Remember, you always deserve to feel valued, respected as an equal and included in friendships. Please take care of yourself and prioritize your emotional well-being.
Hello @LastMoreTry !! Thank you for sharing your story. I’m sorry that you’re going through this. It sounds like you’re having an incredibly tough and confusing situation, especially when it seems like you have invested so much into your friendship.
Firstly, I would like to acknowledge that your feelings are valid. It’s understandable to feel sad from being left out and it make sense that you’re questioning what’s wrong and etc. Additionally, I know it can be particularly confusing when they only engage or text you when you aren’t online.
Maybe, you would like to try and have a talk with your friends to understand what they exactly want or find out what’s going on.

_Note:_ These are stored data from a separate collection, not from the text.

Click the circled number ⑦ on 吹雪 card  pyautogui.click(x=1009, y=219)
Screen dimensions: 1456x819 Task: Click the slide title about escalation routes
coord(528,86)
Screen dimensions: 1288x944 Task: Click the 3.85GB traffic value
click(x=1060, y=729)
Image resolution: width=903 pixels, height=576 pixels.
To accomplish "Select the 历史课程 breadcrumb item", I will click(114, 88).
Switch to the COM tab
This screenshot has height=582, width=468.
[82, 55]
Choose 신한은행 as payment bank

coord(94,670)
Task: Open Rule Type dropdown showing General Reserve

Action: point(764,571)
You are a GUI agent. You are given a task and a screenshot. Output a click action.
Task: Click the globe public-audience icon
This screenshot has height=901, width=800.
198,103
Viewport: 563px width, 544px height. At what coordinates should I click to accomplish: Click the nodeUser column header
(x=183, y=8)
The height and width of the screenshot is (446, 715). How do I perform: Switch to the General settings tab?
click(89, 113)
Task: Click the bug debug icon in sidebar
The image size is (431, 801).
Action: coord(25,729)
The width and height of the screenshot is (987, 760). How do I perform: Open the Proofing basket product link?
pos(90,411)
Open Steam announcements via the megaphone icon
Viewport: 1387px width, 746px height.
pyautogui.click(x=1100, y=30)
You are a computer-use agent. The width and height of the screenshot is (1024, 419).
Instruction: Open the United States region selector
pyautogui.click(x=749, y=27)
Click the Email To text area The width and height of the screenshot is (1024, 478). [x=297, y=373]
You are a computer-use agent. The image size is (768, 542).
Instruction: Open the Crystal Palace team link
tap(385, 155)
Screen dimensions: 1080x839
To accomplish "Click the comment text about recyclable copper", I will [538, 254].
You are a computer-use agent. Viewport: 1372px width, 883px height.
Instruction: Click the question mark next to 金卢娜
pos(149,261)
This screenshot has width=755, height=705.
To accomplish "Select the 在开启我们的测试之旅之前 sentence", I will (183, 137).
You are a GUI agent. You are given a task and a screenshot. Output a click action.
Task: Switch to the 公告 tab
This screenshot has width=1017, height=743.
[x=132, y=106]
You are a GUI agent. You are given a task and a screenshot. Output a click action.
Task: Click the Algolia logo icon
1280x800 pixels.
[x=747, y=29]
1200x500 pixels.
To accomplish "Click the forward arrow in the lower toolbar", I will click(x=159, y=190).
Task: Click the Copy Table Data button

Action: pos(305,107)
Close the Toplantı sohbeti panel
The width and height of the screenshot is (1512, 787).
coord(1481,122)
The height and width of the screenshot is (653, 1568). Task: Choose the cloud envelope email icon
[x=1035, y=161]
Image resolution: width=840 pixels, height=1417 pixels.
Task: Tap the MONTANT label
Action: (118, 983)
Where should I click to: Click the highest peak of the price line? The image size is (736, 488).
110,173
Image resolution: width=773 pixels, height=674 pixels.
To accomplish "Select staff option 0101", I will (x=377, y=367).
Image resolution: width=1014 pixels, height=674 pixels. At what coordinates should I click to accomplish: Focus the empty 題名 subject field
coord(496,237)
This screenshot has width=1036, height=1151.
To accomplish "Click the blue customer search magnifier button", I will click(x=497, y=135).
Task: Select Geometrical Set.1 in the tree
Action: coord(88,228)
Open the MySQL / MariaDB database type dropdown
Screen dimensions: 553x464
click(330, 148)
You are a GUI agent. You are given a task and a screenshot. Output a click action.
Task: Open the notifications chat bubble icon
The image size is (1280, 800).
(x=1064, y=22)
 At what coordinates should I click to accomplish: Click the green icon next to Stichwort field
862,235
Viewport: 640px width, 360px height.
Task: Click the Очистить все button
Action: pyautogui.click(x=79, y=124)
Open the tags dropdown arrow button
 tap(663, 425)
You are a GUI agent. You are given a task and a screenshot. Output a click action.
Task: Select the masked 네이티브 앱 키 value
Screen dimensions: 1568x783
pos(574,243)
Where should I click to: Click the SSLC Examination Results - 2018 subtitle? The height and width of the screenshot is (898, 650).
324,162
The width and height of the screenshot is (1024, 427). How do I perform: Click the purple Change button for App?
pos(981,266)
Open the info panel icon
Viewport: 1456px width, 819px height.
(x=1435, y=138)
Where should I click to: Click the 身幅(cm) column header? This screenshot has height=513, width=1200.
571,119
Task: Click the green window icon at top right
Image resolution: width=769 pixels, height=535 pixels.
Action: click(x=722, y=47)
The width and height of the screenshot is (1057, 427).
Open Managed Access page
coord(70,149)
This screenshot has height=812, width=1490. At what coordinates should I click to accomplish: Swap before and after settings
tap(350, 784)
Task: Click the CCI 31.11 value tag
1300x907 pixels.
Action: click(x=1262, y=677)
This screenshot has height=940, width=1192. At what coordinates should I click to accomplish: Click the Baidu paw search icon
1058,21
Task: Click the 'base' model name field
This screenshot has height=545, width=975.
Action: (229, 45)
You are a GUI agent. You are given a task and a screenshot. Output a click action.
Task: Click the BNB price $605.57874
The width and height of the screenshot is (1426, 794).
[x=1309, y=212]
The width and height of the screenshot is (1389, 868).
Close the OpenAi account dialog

It’s also crucial to recognise that friendship groups can evolve in ways that leave us feeling alienated, even if we haven’t done anything wrong. If you feel like you’ve given your all to this group and they still don’t reciprocate, it’s okay to step back. I understand how difficult it is, especially given your long-standing friendship, but your well-being is as important. Remember that you do not have to entirely cut relationships, you can take a step back, focus on other friendships or interests, and see how things progress. Often, when we stop chasing people’s attention, it becomes evident who truly values us
Most importantly, do not blame yourself for their actions. You have been a kind and supporting friend, which is something to be proud of, regardless of how others behave. You deserve friends that make you feel included and valued. Take it one step at a time, and don’t be scared to prioritise your own happiness
the thing is that even if he was the closest. he don’t really talk much about feels and telling my friends about my feelings won’t help as they are the type of person who doesn’t talk about “feelings” and they don’t help at all. iv experienced. the reason i stayed because other then them i have no one else and it be very awkward for me in school being alone and i hate being alone. my biggest challenge is that i hate it when people don’t text me at all. i just hate that feeling of being left out. when someone doesn’t text me, i would feel very uneasy because they text others but not me so i keep thing to my self what did i do. what’s wrong with me???
Hi LastMoreTry,
I’m really sorry to hear that you’re going through this. It sounds tough to feel left out in a friend group, especially when you’ve been putting in effort to help and be there for them.
It’s completely natural to feel hurt and confused by this situation. Have you considered talking to your friend who has been with you the longest about how you’ve been feeling? Communication might help clear things up, and it’s important for your well-being to be surrounded by people who appreciate and support you.